Using a program called Midjourney to create the artwork, Allen took to Discord to celebrate his victory, noting that he “set out to make a statement.” This enraged other artists, and they took to Twitter to express their dismay, as one does, as they are understandably worried about how AI could potentially take away creative jobs in the future.
To be fair, the AI-generated work fits nicely with any other sci-fi-leaning illustration you’d expect to find on an Asimov cover by an actual IRL artist. However, if I’m a state art fair in Colorado, I’m adding a creative writing category.
“Kinder to the Planet,” aka, “Only 50% Virgin Plastic”
Unilever laundry brand Persil has made a great deal of noise about how their products are “kinder to the planet.” However, the detergent mavens found themselves hung out to dry with accusations of greenwashing courtesy of the UK’s Advertising Standards Agency (ASA), as they pulled a commercial touting that their packaging was more environmentally-friendly because it was made from recycled plastic. Persil received criticism from viewers saying that they were unsure how the new bottle was any more sustainable than the previous iteration. Unilever countered the claim noting it was made from 50% recycled plastic, but folks also took issue with the ad’s purported negative messaging around how planting trees and promoting hashtags aren't enough and that folks need to “roll up [their] sleeves and get dirty,” around one of the brand’s latest campaigns.

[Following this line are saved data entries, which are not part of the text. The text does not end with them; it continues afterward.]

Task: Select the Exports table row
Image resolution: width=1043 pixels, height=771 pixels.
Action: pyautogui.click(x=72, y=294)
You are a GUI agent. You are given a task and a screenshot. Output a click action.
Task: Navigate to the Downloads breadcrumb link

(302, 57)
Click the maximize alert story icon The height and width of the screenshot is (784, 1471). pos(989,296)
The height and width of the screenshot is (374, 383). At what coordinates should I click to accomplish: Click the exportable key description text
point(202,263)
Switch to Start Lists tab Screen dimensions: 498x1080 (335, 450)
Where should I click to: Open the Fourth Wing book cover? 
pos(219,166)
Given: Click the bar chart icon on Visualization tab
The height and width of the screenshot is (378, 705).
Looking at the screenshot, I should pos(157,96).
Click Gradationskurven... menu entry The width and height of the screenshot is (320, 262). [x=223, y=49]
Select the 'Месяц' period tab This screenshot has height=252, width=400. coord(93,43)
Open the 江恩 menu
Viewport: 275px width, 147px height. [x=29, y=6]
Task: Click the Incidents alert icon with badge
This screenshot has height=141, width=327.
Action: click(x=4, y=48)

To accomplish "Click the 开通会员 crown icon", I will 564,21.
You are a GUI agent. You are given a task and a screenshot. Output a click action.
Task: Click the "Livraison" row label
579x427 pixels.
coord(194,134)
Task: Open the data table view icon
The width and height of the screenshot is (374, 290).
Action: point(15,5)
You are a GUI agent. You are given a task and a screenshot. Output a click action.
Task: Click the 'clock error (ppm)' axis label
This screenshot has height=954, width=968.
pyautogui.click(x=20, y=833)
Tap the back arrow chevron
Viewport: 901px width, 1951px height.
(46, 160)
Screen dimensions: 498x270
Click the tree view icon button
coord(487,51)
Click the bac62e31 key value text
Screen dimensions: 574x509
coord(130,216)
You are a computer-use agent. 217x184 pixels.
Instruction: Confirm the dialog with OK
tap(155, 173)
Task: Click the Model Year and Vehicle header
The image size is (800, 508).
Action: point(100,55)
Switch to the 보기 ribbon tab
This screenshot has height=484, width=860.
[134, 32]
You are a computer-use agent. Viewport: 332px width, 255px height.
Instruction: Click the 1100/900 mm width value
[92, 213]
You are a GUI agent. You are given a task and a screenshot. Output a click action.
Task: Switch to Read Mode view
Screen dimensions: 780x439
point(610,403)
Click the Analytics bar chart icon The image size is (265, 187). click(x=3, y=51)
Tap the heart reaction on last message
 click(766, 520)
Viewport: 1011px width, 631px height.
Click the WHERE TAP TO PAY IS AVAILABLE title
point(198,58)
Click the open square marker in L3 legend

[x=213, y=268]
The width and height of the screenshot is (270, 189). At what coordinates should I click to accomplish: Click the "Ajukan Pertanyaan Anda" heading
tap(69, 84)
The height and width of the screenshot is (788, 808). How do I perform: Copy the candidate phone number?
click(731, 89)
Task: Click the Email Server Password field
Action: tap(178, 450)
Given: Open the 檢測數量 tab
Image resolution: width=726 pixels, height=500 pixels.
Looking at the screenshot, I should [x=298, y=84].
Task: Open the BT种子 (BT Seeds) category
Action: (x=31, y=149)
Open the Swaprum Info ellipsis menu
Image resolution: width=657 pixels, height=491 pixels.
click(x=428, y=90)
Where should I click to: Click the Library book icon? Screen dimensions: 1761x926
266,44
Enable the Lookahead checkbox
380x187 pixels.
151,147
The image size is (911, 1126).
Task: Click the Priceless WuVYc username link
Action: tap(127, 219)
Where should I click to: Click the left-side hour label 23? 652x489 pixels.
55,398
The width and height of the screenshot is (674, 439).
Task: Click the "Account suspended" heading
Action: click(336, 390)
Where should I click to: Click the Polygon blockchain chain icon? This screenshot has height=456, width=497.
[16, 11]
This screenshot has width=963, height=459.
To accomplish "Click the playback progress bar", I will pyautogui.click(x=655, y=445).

Still, it was the whole “kinder to our planet” chestnut that stuck in the ASA’s craw because, understandably, 50% post-recycled content doesn’t cut it when it comes to tooting your green horn.
“Although we acknowledged Persil were undertaking actions to reduce the environmental impact of their products, we had not seen evidence or analysis to demonstrate the overall environmental impact of the featured liquid detergents over their full-life cycles, compared with Persil’s own previous products or other products, in support of the claim ‘kinder to our planet,’” wrote the ASA.
Better luck next time, Unilever.
Watch the Throne
As part of the Gates Foundation’s Reinvent the Toilet Challenge, they encourage designers to create innovative technologies to manage human waste and eradicate associated diseases in poorer countries.
This past week, it looks like they landed on a winner. According to their Samsung partner, the toilet essentially sets your poop on fire, fully dehydrating it and combusting it into ashes. As for your pee, it gets recycled via a biological purification process. I don't know how this works, but I'm sure Jackass producers are working on something as we speak.